Pancreatic cysts are usually asymptomatic and incidental. Most are benign or indolent and include serous cystadenomas, mucinous cystic neoplasms, intraductal papillary mucinous neoplasms (IPMN), and pseudocysts. Ductal adenocarcinomas represent about 2.5% of incidentally discovered pancreatic cysts, and mucinous neoplasms, which have a malignant potential, represent about 55%.
Intraductal papillary mucinous neoplasm. ~ 2.5-cm cystic mass in the pancreatic head with associated pancreatic duct dilatation
Serous cystadenoma. Simple 5-cm cyst in the pancreatic tail.
Mucinous cystadenoma. Complex cyst in the pancreatic tail with internal septations and intermediate- attenuation component.
Simple cysts < 2 cm should be reimaged in one year and, if stable, are considered benign.
Simple cysts 2–3 cm (and those that have grown from < 2 cm) should be characterized by MRI. Uncharacterized masses should be followed yearly. Cysts consistent with branch-duct IPMNs should be followed every 6 months for 2 years and annually thereafter. Cysts consistent with serous cystadenomas should be followed every 2 years and resection considered if they grow to > 4 cm.
Cysts > 3 cm should be characterized by MRI; most should be considered for cyst aspiration and resection depending on risk and comorbidities.
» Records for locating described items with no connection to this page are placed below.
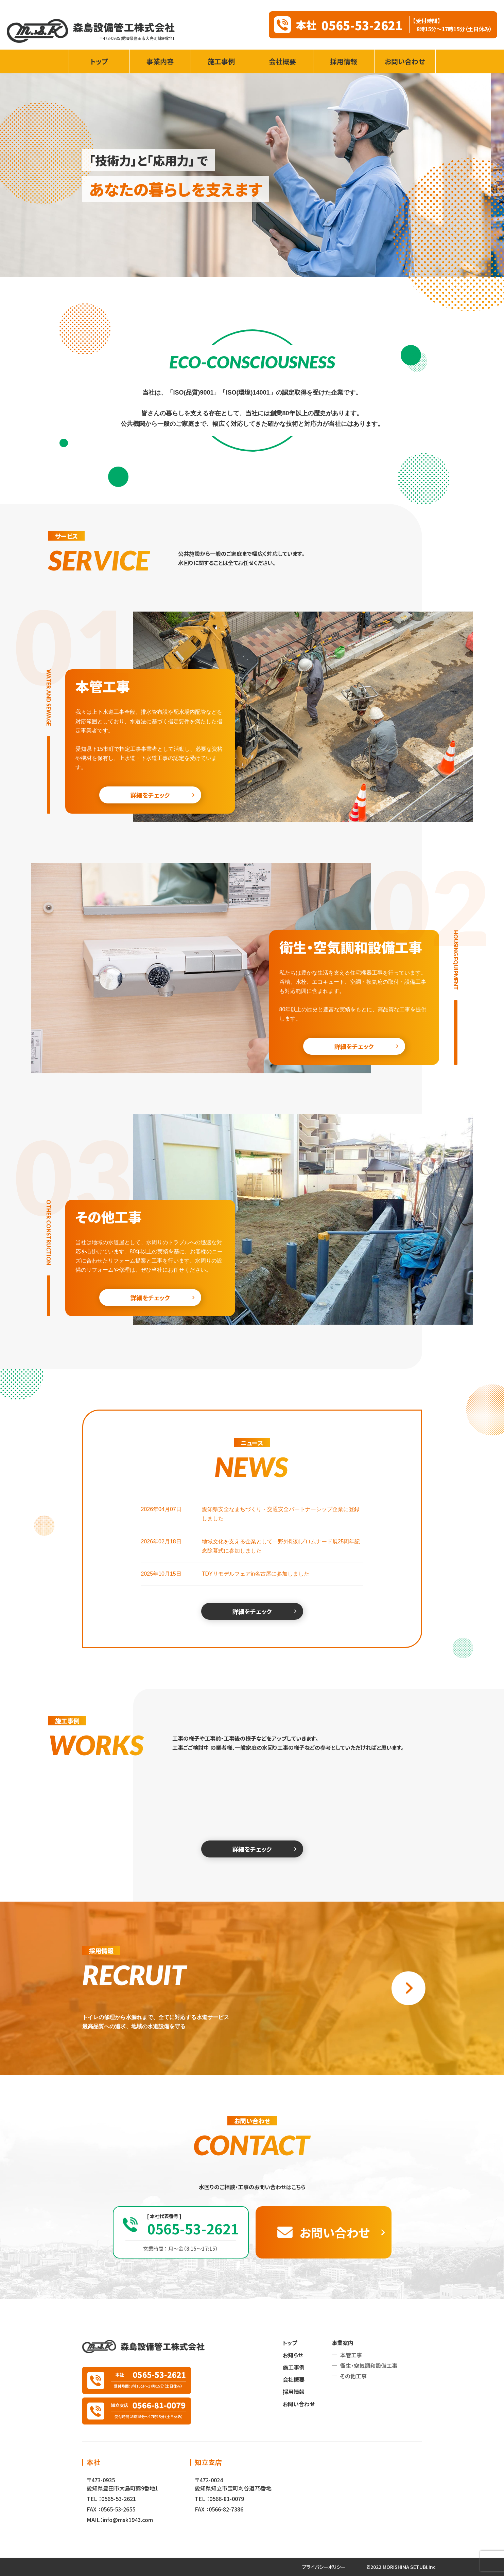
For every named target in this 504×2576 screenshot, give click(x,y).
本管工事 (351, 2355)
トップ (99, 61)
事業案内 (342, 2342)
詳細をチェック (150, 795)
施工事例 (221, 61)
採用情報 (343, 61)
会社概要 (282, 61)
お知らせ (293, 2355)
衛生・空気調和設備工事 (368, 2365)
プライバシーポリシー (324, 2566)
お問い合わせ (405, 61)
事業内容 (160, 61)
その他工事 (353, 2376)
Serous cystadenomas should be considered for resection when they reach 4 cm.
Solid pancreatic masses include true neoplasms, primarily adenocarcinoma and neuroendocrine tumors. Nonneoplastic conditions that can mimic tumors include autoimmune pancreatitis, intrapancreatic spleen, or sarcoidosis. Solid tumors and cysts with solid components should generally be resected.
Pancreatic adenocarcinoma is the most common primary pancreatic malignancy and affects patients in the seventh and eighth decades. Risk factors include smoking, alcohol, male gender, obesity and predisposing genetic syndromes including Peutz-Jehgers syndrome, ataxia telangiectasia, and presence of BRCA1 and 2 genes.
Pain, jaundice, and weight loss are typical presenting signs and symptoms. Unfortunately, most tumors are unresectable at the time of diagnosis, due to advanced local disease, hepatic metastases or peritoneal metastases. Five-year survival is ~ 5%.
Thin section CT in both arterial and portal venous phases is the best technique for evaluating solid pancreatic tumors, and most will appear as low-attenuation masses within the normally enhancing pancreas. Potentially resectable tumors show clear fat planes around the hepatic, celiac, and superior mesenteric arteries, tumor that does not abut the portal or superior mesenteric vein, and absence of distant metastases.
Pancreatic carcinoma. Solid, enhancing mass in head of pancreas with associated intra- and extra-hepatic biliary dilatation.